■ Aufgaben
1. Warum wurde Fallada laut dem Text über Falladas Schulzeit in der Schule gehänselt? Erkläre es in ein bis drei Sätzen.
2. Welche Fächer unterrichtete Professor Olearius laut dem Text über Falladas Schulzeit?
3. Führe den Text über Falladas Schulzeit im Anschluss an das Zitat des Professors weiter.

Samstag, 26. Mai 2012

Hans Fallada / Damals bei uns daheim 3



Verlag: Aufbau Tb 2011
Seitenzahl: 383
9,99 €
ISBN-10: 3746627893

 Fallada besuchte ein humanistisches Gymnasium und hatte auch in der Schule so manche Schwierigkeiten, allerdings nicht im intellektuellen Bereich, sondern im Sozialverhalten durch andere. Seine Mutter war sehr sparsam, Kleider, die schon längst abgenutzt und löchrig waren, versetzte sie diese immer wieder mit Flicken und die Flicken entsprachen nicht immer der Farbe des Kleidungsstücks. Dadurch wurde Fallada in der Schule gehänselt, hauptsächlich von Jungens, die schlecht lernten und recht auffällig waren. Fallada beschwerte sich bei der Mutter, dass er die geflickten Kleider nicht mehr tragen wolle, doch die Mutter zeigte keinerlei Verständnis, und wies dies als eine vorübergehende Jungenlaune ab und dass Hans keinen Spaß verstehen würde. Fallada argumentierte, dass man ihn nicht auf eine so feine Schule schicken solle, wenn man ihn nicht auch angemessen kleiden könne und er zum Gespött seiner Mitschüler würde… .

Auch mit dem Latein und Griechischprofessor Olearius hatte Fallada seine Probleme, da der Lehrer jeden Schüler verachtete, der seinen Lehren nicht nachkam. Der Professor nahm die Lernschwäche eines jeden Schülers dermaßen persönlich, dass er es dem Schüler mit Hass zu spüren gab. Auch Hans wurde von dem Professor dermaßen negativ eingeschüchtert, dass er vor lauter Angst vor dem Professor nicht mehr richtig lernen konnte. Hans wechselte das Gymnasium. Fallada Vater hatte eine Unterredung mit dem Professor, der ihm Schulängste seines Sohnes schilderte, so attestierte der Professor dem Vater gegenüber ein minderbegabtes Kind:

"Ich muss Ihnen empfehlen, (…) Ihren Sohn sofort vom Gymnasium abzumelden. Schon damit er einem consilium abeundi entgeht, denn ich fühle mich verpflichtet, das mir von Ihnen Mitgeteilte dem Lehrerkollegium zu unterbreiten. Für die Weiterbildung ihres Sohnes halte ich nun freilich eine Volksschule für das höchst Erreichbare, vielleicht wäre noch richtiger eine Anstalt für geistig zurückgebliebene Kinder. Dieses ewige Heulen, diese Unfähigkeit, auch die einfachsten lateinischen Form zu erlernen, scheinen mir auf einen leichten Schwachsinn zu deuten."

■ Datenabschnitt
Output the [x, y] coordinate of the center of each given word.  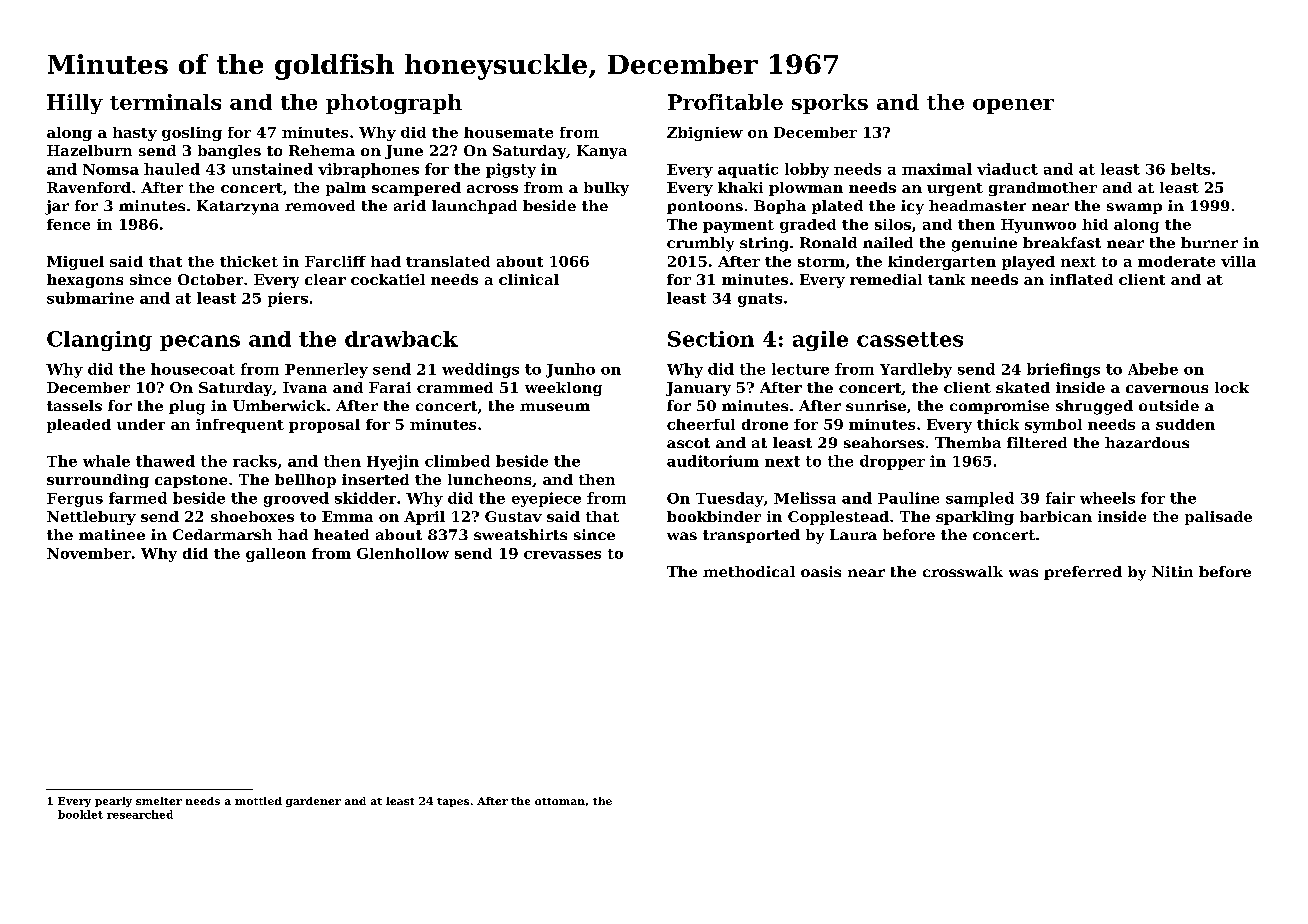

■ Lösungen der Aufgaben
1. Seine sehr sparsame Mutter flickte abgenutzte, löchrige Kleider immer wieder, und die Flicken passten nicht immer zur Farbe des Kleidungsstücks. Wegen dieser geflickten Kleidung wurde er gehänselt, vor allem von Jungen, die schlecht lernten und recht auffällig waren.

2. Latein und Griechisch.

3.
Fallada ist mittlerweile fünfzehn Jahre alt, als sein Vater nun anfängt, ihn in seine beruflichen Pläne einzuweihen und einzubinden:

Gewiss, ich hatte Zeiten, da ich jeden Morgen, wenn alle noch schliefen, in Vaters Arbeitszimmer schlich und seine Akten las. Aber mich interessierte nicht so sehr das Juristische wie das Menschliche in ihnen. Mit klopfendem Herzen las sich die Vernehmungsprotokolle des Untersuchungsrichters, eines nach dem anderen, in denen der Beschuldigte leugnet, Ausflüchte macht, seine Unschuld beteuert. (…) In dieser Richtung interessierte mich die Juristerei schon, aber das war ganz und gar nicht das, was Vater wollte. Er suchte mich für die andere Seite des Falles zu interessieren, nicht wie es zu einem Verbrechen gekommen war, sondern was ein Richter nun mit einem solchen Verbrechen anzufangen hat, damit sollte ich mich beschäftigen!

Und hier, so denke ich, hat Fallada sowohl seine Beobachtungen als auch seine Lehren aus den Akten des Vaters gewonnen. Dadurch wurde er geprägt und lernte die Partei des Angeklagten kennen und zu verstehen.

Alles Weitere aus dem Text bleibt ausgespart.